Top of Entries shown

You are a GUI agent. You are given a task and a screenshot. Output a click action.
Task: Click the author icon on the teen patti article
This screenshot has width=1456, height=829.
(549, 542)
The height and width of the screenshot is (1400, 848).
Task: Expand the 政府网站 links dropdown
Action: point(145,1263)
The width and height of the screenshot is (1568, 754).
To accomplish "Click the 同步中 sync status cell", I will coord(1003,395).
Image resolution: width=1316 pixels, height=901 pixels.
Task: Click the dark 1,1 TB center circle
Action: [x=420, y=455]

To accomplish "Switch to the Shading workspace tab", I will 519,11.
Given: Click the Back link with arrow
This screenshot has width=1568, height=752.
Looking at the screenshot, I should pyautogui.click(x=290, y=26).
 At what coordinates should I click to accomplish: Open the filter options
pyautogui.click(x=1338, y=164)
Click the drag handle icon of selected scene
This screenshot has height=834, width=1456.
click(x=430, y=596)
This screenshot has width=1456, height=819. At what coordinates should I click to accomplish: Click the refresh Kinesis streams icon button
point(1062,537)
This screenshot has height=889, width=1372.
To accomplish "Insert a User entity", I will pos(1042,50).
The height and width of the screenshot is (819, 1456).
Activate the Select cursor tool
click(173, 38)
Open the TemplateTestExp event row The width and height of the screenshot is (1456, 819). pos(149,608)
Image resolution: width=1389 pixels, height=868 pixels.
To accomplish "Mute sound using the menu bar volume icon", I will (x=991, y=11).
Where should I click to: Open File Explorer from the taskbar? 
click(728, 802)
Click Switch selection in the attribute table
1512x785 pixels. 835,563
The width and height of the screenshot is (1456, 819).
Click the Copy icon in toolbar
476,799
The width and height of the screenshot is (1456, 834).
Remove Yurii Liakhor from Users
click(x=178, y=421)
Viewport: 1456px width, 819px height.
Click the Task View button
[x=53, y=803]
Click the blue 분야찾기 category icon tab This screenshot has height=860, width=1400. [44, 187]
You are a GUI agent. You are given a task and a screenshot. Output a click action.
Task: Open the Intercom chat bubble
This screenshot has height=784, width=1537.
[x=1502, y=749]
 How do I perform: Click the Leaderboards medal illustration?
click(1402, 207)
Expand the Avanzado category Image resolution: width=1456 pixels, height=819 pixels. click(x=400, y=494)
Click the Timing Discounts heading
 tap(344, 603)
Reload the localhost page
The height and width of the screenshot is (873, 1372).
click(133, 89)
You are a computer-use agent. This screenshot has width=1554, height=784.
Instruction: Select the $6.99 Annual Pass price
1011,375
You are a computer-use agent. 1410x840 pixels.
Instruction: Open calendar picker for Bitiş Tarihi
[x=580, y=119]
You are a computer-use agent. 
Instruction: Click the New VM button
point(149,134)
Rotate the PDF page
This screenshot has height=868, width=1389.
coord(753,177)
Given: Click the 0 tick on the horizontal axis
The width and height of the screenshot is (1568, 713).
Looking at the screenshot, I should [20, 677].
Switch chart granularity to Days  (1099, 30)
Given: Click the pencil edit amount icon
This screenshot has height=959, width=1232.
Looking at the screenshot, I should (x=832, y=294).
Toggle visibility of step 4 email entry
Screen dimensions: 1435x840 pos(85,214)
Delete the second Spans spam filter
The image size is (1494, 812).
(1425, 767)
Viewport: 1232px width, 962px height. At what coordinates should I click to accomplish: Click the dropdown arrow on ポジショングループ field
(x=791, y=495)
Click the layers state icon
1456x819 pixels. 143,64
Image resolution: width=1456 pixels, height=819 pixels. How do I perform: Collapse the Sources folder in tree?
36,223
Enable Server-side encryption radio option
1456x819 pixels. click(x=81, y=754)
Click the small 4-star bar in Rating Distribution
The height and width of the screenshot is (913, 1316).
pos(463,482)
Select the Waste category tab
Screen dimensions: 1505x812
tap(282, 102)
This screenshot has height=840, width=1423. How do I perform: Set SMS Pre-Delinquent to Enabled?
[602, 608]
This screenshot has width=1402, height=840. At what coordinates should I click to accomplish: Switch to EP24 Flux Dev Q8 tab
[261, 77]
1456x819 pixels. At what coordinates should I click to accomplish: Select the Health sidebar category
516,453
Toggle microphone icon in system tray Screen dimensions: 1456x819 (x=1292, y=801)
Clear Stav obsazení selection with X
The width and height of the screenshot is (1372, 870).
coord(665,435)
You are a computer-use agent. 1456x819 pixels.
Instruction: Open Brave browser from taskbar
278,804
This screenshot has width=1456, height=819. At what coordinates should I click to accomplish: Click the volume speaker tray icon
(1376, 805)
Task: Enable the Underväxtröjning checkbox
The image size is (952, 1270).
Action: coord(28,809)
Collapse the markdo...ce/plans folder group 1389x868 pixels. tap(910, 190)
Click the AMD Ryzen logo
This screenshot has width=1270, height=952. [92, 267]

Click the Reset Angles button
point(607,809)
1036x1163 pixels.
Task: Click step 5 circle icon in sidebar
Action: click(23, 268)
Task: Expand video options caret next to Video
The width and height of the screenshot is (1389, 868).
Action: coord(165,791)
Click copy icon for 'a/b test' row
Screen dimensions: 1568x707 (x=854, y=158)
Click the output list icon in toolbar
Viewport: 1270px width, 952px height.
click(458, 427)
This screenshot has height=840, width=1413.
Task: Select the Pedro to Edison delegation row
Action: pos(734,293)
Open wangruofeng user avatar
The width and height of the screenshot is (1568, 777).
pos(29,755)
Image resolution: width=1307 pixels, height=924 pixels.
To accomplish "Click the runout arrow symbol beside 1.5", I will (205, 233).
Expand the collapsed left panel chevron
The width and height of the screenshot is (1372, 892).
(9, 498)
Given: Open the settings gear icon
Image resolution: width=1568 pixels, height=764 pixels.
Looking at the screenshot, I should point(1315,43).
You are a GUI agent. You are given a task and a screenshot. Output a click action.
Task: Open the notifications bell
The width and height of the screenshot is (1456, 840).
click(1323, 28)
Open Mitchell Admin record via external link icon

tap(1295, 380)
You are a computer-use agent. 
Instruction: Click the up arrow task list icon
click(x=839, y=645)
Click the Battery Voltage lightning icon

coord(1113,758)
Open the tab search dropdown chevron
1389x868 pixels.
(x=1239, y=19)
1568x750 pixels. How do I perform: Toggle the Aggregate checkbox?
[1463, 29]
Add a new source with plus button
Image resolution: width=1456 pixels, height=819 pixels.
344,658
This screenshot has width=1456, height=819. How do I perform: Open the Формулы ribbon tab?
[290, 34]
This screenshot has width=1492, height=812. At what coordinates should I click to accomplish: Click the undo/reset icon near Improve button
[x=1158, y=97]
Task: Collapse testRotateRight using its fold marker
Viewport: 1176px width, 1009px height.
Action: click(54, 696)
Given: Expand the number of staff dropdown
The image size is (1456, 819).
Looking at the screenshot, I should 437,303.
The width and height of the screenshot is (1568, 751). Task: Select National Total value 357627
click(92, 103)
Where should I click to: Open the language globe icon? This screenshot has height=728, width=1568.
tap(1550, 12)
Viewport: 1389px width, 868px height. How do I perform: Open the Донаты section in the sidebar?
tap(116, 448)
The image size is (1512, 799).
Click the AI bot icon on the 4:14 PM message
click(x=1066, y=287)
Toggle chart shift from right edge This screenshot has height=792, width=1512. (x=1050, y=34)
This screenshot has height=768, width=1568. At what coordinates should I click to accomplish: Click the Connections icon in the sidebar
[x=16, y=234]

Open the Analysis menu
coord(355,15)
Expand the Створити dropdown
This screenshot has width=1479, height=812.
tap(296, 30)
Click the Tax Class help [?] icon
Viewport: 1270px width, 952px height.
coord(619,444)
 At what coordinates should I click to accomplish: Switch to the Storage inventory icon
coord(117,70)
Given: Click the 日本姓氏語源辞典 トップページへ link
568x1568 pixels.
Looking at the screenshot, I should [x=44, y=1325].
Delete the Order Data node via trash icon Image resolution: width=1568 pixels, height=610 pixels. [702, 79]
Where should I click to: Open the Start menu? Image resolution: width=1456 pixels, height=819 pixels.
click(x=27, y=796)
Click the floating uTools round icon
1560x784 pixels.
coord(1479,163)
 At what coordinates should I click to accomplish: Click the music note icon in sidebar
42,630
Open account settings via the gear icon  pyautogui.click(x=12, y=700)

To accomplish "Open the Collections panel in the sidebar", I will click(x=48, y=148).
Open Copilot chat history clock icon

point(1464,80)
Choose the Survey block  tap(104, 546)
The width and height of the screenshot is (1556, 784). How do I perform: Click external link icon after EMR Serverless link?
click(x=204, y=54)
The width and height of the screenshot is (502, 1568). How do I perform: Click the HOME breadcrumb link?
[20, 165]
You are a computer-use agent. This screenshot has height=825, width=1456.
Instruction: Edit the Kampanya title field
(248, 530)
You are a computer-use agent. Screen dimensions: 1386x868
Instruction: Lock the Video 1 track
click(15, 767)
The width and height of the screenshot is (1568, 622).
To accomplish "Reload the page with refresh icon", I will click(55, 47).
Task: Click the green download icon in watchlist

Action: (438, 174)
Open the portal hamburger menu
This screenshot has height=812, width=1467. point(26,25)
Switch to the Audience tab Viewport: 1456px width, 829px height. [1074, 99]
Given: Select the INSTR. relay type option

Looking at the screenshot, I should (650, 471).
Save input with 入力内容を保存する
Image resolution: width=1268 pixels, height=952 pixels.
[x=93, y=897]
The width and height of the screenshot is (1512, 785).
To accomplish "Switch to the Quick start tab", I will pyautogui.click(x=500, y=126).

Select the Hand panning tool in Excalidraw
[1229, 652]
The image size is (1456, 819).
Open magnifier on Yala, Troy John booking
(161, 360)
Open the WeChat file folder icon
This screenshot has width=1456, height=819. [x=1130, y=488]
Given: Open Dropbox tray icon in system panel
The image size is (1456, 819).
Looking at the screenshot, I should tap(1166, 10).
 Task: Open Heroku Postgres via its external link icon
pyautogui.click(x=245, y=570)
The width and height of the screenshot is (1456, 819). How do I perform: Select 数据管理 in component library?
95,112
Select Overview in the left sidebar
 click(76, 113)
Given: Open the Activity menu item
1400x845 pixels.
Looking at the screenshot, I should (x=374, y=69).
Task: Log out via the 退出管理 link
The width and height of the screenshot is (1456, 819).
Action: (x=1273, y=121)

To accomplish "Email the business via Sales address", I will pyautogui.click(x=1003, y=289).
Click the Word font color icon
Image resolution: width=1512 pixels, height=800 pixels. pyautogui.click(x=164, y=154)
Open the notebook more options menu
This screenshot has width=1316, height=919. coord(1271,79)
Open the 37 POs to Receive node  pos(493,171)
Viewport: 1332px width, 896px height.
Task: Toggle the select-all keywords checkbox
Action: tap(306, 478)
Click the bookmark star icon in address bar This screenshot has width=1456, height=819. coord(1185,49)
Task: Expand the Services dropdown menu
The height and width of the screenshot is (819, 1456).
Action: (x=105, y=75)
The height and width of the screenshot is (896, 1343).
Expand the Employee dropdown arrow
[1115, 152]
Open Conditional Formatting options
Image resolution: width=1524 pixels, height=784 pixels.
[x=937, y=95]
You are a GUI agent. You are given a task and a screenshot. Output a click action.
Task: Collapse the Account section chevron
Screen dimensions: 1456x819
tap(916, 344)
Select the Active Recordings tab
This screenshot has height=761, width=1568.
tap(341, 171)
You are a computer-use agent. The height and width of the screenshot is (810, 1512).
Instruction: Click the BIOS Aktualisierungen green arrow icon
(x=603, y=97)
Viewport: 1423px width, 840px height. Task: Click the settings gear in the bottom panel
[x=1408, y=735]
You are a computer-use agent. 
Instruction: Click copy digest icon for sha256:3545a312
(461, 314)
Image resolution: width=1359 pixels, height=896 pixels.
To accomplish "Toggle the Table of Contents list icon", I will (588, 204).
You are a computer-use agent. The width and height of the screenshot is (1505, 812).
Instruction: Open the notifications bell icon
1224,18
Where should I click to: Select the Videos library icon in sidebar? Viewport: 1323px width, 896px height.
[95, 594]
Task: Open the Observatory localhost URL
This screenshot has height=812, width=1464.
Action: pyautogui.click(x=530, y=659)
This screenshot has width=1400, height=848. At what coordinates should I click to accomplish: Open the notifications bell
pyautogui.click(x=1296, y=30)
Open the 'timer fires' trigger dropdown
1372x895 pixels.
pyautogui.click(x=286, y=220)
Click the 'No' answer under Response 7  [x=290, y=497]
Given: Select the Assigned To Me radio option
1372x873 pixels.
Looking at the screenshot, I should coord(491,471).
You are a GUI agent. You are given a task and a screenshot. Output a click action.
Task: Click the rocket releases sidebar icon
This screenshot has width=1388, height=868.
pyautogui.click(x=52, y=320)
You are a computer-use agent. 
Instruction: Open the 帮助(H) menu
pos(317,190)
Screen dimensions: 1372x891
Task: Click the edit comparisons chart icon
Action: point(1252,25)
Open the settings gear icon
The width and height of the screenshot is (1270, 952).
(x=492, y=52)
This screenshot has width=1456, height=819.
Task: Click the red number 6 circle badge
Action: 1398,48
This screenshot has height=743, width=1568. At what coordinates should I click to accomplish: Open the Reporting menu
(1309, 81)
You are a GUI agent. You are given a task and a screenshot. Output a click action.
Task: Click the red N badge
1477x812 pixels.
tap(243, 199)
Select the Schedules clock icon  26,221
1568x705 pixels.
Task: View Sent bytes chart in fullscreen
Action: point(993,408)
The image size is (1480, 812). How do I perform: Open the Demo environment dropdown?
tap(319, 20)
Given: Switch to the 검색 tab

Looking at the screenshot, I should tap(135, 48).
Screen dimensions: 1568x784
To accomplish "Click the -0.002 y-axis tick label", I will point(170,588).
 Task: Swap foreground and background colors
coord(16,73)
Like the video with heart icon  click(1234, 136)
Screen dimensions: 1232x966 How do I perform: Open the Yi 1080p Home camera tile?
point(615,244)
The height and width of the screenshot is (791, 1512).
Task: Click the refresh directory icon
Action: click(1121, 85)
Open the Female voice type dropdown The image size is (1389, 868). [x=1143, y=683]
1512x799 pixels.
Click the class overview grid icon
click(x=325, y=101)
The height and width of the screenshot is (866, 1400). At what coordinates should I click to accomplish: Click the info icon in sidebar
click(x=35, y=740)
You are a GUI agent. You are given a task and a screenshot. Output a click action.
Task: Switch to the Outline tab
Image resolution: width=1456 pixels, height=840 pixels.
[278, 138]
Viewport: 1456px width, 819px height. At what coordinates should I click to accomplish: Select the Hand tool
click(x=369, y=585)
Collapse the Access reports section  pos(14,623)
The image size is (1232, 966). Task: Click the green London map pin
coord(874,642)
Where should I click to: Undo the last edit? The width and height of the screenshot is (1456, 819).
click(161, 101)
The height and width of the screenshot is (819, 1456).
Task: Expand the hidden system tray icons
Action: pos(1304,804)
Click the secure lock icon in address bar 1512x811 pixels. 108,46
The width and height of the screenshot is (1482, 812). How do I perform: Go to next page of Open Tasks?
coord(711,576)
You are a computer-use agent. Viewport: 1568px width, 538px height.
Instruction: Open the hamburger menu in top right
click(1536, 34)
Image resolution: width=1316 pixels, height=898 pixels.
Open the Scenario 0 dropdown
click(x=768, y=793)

Bottom of Entries shown

**Action item:** Your answer should consist of the lines above that hold the word "Delete", copied exactly.

**Output below:**
Delete the second Spans spam filter
Delete the Order Data node via trash icon Image resolution: width=1568 pixels, height=610 pixels. [702, 79]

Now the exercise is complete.